**Entries provided:**
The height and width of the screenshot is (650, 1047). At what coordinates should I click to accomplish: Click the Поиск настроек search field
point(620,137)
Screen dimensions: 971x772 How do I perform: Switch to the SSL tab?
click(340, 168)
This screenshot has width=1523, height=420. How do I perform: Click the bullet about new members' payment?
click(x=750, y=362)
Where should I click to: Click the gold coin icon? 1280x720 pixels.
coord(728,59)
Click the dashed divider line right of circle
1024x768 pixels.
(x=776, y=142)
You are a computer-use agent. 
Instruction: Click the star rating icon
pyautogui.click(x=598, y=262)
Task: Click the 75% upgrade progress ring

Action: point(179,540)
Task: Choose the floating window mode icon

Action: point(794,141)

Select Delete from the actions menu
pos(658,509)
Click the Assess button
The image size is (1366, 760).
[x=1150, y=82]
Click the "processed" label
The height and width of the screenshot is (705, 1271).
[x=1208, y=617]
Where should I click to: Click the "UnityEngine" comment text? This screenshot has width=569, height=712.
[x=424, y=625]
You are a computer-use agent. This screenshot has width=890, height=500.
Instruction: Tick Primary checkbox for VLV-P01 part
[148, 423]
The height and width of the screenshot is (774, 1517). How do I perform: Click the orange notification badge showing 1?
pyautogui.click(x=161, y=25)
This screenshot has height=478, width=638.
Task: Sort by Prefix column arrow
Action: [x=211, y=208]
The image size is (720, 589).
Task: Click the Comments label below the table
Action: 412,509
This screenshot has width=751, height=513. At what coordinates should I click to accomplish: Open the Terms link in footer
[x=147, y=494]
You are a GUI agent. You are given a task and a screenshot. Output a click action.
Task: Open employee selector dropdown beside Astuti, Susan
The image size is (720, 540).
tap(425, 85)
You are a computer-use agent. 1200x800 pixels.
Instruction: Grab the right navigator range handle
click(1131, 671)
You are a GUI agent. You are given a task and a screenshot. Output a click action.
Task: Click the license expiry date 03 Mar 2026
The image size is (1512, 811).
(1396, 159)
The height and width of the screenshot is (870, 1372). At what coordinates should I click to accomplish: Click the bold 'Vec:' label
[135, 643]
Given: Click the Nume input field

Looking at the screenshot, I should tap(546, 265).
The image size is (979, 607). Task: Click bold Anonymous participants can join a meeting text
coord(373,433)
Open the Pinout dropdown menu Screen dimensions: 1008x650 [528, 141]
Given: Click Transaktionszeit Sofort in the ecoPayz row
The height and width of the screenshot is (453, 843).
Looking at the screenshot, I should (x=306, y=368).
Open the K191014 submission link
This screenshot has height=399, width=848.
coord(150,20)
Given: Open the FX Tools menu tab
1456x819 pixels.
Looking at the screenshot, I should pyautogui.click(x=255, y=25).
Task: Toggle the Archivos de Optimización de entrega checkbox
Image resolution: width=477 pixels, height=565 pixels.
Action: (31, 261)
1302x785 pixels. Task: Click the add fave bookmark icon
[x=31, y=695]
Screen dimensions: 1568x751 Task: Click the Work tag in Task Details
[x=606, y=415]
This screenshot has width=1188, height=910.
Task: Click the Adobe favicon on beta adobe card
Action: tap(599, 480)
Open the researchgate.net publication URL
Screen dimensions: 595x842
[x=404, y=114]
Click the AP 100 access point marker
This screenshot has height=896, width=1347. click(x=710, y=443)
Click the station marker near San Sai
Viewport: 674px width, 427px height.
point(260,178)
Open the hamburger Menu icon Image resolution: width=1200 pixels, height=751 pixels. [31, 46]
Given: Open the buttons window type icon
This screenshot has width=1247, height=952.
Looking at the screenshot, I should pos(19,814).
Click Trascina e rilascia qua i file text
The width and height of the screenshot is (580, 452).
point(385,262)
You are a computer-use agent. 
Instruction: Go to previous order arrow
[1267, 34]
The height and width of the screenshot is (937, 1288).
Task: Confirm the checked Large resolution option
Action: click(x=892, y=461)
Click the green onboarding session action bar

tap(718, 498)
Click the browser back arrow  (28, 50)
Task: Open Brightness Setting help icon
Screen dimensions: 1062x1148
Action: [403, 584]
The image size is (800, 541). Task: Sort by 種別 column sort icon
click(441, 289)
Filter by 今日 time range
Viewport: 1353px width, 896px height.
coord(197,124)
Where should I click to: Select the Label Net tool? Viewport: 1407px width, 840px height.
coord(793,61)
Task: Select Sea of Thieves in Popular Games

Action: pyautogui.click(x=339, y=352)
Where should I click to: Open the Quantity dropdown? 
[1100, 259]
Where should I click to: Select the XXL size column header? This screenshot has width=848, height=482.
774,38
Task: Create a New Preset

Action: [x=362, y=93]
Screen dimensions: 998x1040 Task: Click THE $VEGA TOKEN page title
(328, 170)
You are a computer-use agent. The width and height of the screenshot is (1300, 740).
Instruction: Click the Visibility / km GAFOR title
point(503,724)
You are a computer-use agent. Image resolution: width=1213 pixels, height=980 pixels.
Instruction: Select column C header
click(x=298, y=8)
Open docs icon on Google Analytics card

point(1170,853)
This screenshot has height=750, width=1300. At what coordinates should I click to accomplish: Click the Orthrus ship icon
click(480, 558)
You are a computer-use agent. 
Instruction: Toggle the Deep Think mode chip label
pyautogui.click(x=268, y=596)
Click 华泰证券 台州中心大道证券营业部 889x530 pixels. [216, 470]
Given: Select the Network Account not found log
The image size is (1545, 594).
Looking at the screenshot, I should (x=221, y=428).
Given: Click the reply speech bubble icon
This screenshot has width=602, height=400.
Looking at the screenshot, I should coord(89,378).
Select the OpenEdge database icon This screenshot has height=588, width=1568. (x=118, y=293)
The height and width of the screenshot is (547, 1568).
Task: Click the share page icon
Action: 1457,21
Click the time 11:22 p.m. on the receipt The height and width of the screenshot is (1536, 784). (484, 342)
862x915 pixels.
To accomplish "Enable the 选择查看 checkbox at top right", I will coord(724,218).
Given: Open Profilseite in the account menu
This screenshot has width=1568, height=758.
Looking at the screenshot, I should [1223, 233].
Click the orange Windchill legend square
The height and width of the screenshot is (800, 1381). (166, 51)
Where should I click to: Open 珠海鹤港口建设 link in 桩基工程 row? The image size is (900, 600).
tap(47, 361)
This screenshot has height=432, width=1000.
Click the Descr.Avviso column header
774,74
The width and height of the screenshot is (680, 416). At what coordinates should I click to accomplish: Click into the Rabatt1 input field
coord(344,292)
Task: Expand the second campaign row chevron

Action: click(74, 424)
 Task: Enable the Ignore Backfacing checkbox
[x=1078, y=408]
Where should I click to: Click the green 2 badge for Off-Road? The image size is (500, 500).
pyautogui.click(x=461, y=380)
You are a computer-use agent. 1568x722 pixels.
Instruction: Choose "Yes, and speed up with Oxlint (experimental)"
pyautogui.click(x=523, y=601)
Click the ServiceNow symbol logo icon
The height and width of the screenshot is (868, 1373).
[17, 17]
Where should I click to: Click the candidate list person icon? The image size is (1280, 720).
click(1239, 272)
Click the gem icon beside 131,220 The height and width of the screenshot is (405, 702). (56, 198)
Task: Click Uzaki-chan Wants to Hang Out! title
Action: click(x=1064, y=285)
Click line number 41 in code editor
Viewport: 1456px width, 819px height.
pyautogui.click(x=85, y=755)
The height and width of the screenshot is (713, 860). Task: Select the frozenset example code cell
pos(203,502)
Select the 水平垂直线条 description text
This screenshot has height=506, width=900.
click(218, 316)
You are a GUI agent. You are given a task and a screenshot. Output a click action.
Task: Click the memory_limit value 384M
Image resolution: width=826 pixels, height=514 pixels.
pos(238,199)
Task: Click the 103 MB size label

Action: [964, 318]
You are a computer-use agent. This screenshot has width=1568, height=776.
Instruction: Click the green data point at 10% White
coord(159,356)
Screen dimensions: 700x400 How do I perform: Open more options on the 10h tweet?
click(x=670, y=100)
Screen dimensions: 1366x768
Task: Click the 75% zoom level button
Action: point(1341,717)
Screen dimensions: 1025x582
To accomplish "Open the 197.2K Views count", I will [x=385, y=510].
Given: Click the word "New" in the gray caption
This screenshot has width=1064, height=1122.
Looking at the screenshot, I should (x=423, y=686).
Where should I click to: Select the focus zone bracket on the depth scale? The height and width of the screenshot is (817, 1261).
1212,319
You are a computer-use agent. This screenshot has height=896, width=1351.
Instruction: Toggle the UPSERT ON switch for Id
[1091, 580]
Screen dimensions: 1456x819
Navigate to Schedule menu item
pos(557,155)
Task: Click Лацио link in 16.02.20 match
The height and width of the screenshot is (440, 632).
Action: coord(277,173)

**What you have to do:** Rewrite the data starting with the line that contains "Task: Open Brightness Setting help icon" and going on through the line that contains "Looking at the screenshot, I should (x=221, y=428).", replacing every occurrence of "Instruction" with "Directive" and leaving all else unchanged.

**Response below:**
Task: Open Brightness Setting help icon
Screen dimensions: 1062x1148
Action: [403, 584]
The image size is (800, 541). Task: Sort by 種別 column sort icon
click(441, 289)
Filter by 今日 time range
Viewport: 1353px width, 896px height.
coord(197,124)
Where should I click to: Select the Label Net tool? Viewport: 1407px width, 840px height.
coord(793,61)
Task: Select Sea of Thieves in Popular Games

Action: pyautogui.click(x=339, y=352)
Where should I click to: Open the Quantity dropdown? 
[1100, 259]
Where should I click to: Select the XXL size column header? This screenshot has width=848, height=482.
774,38
Task: Create a New Preset

Action: [x=362, y=93]
Screen dimensions: 998x1040 Task: Click THE $VEGA TOKEN page title
(328, 170)
You are a computer-use agent. The width and height of the screenshot is (1300, 740).
Directive: Click the Visibility / km GAFOR title
point(503,724)
You are a computer-use agent. Image resolution: width=1213 pixels, height=980 pixels.
Directive: Select column C header
click(x=298, y=8)
Open docs icon on Google Analytics card

point(1170,853)
This screenshot has height=750, width=1300. At what coordinates should I click to accomplish: Click the Orthrus ship icon
click(480, 558)
You are a computer-use agent. 
Directive: Toggle the Deep Think mode chip label
pyautogui.click(x=268, y=596)
Click 华泰证券 台州中心大道证券营业部 889x530 pixels. [216, 470]
Given: Select the Network Account not found log
The image size is (1545, 594).
Looking at the screenshot, I should (x=221, y=428).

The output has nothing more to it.